Several procedures have been suggested to repair established melts; however, KPro exchange is often required for severe corneal melting with full-thickness melting or aqueous leak. If a new KPro is not available, several investigators have reported the use of tectonic and lamellar grafts as well as the use of amniotic membrane. However these endeavors generally fail probably due to the formation of periprosthetic fistulous tracts from epithelial downgrowth into the anterior chamber.8,9 Lower incidence of melt recurrence and longer survival after repeat KPro may be attributed to the tight apposition of the new graft around the new KPro. However, delaying the melt management until a graft and KPro are obtained can put the eye at greater risk of hypotony, retinal detachment and infection.

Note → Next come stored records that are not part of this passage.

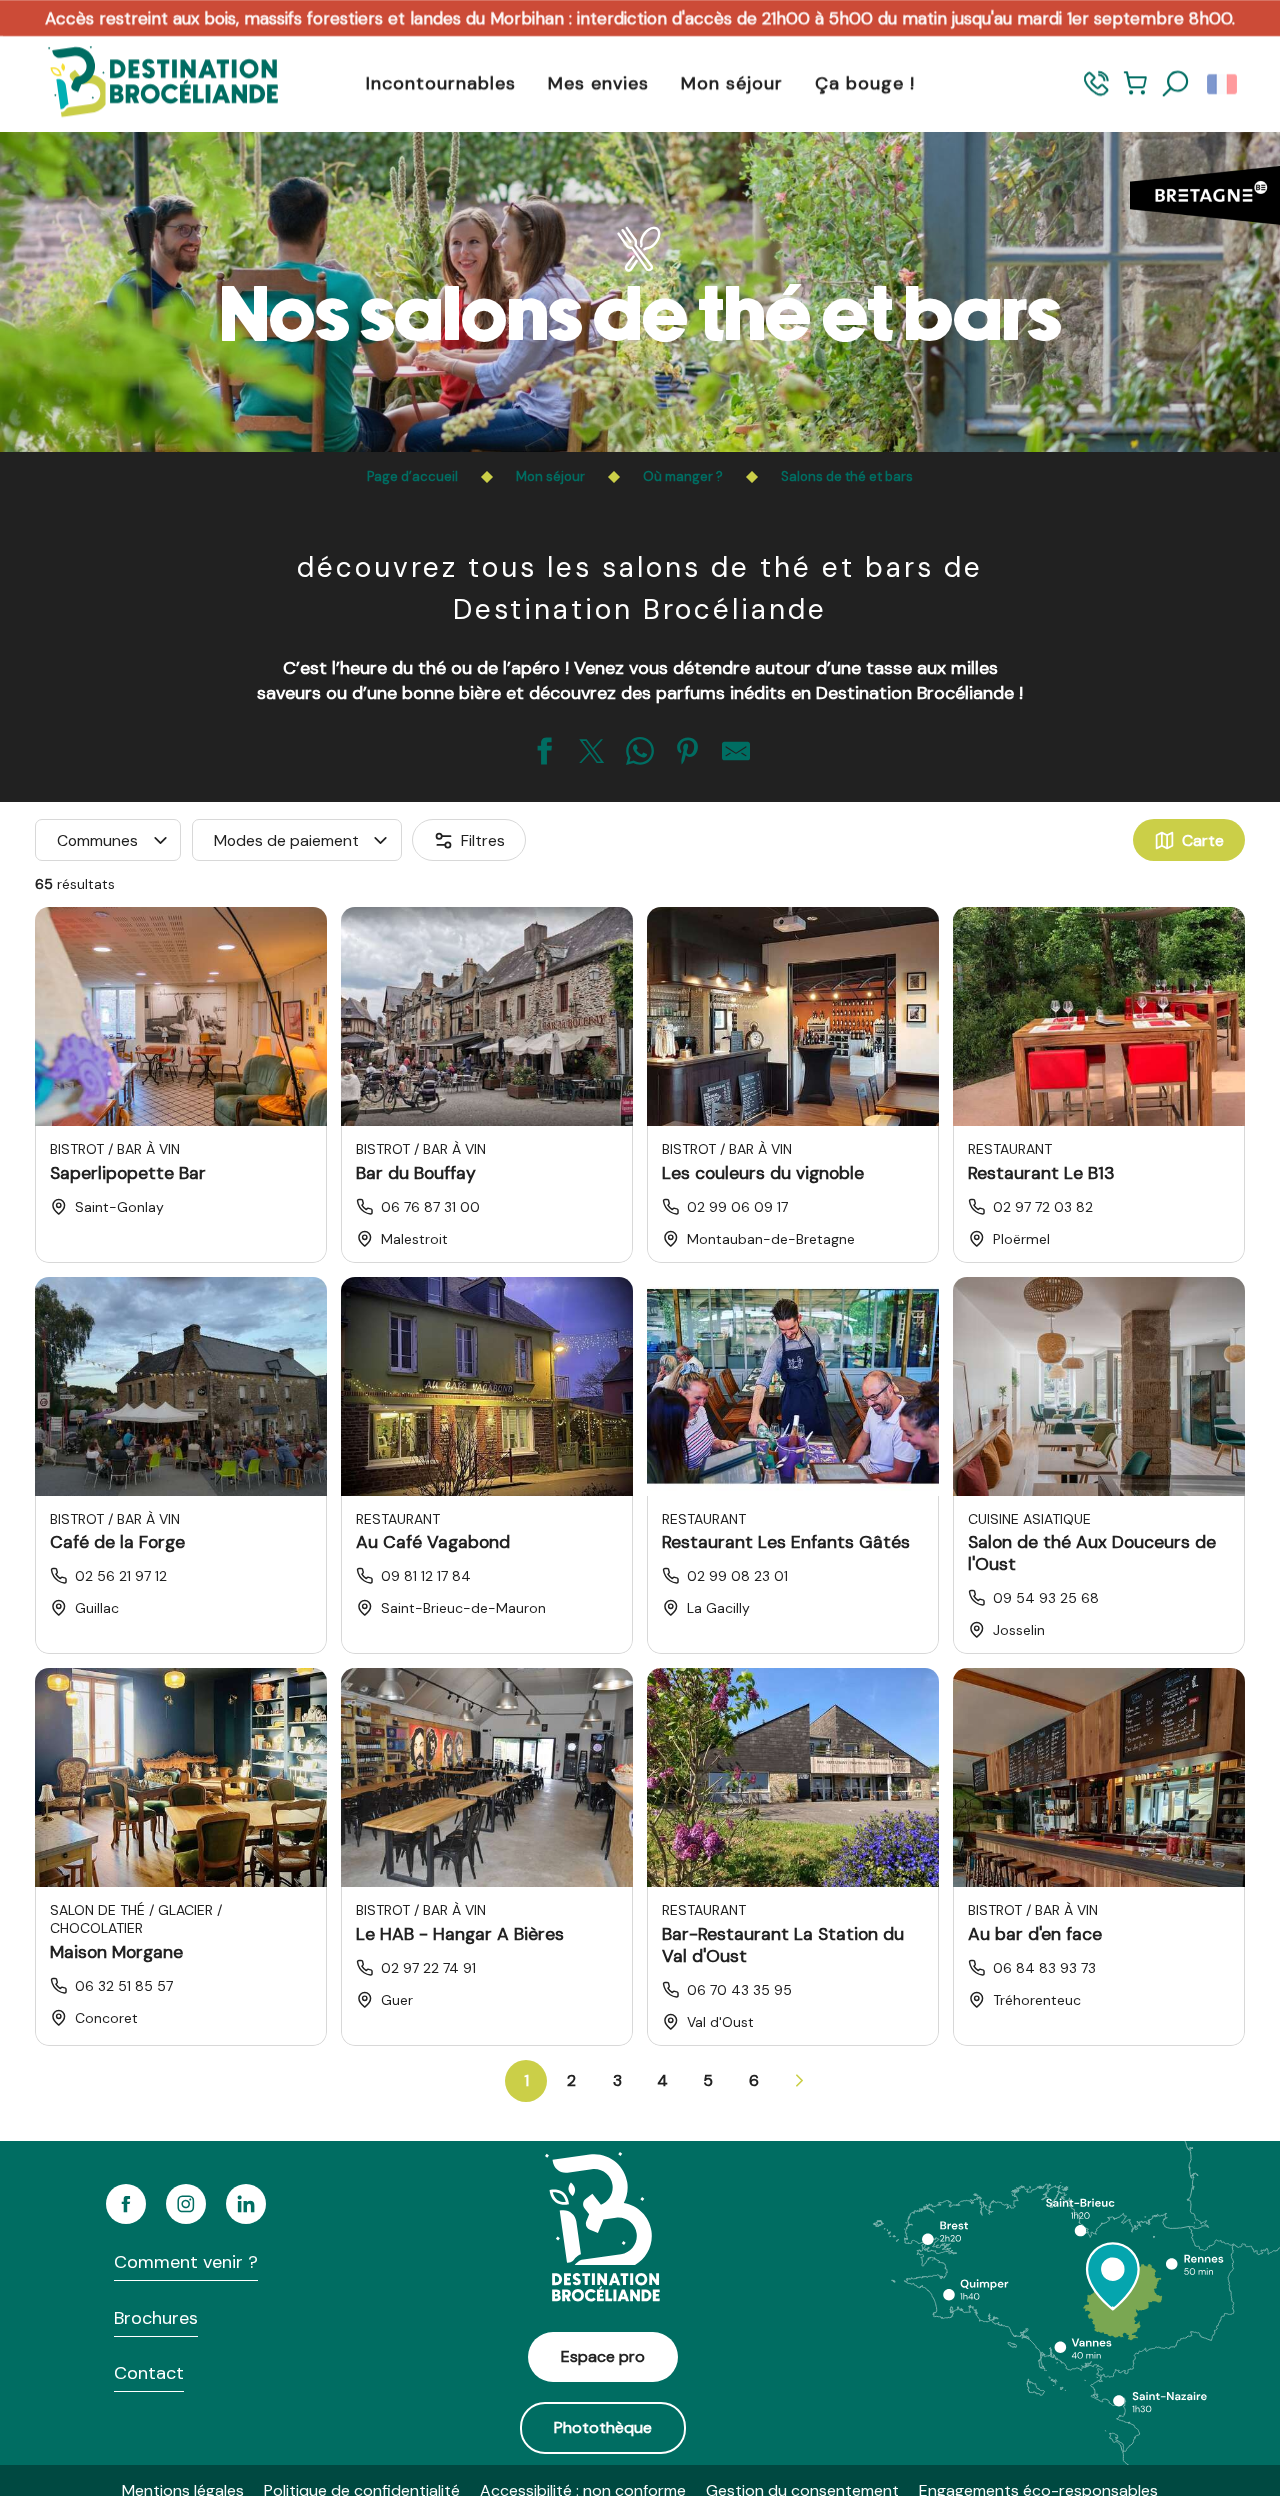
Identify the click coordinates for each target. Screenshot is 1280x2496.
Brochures (156, 2318)
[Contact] (1096, 92)
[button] (1176, 84)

Our technique appears effective in securing KPro and reducing corneal melt recurrence. We believe that the exact thickness graft and its firm apposition eliminates the potential dead space around the KPro stem, which is likely a conduit of microorganisms or proteolytic enzymes responsible for graft melting. Tight apposition may also reduce the friction between the carrier graft and the KPro stem, which is expected to occur continuously due to regular eye movements and eye rubbing.12 Therefore, our technique helps decrease the mechanical stress on the carrier graft which is known to increase the expression of MMP, IL-6, and TNF-a, and hence implicated in the progressive corneal thinning.7 Collectively, our technique helps improve the outcomes and reduce devastating complications of KPro, especially for those group of patients with the most desperate need for visual rehabilitation.

What Was Known

  • KPro exchange is often required for severe corneal melting with full-thickness melting and aqueous leak.
  • Delaying management of the melt until a graft and KPro are obtained can put the eye at greater risk of hypotony, retinal detachment, and infection.
  • Several investigators have reported failure of KPro repair using amniotic membrane, tectonic and lamellar corneal grafts.

What This Paper Adds

  • This is the first reported use of keyhole anterior lamellar corneal graft to successfully repair corneal melt along with partial KPro extrusion.
  • This technique appears effective in securing KPro with a low risk of melt recurrence and longer survival after repair.
  • In addition to eliminating the recurrence, the anatomic and visual outcomes were promising.


This surgical technique was presented at the American Society of Cataract and Refractive Surgery (ASCRS) Meeting, San Diego, CA, May 2019.


The authors report no conflicts of interest in this work.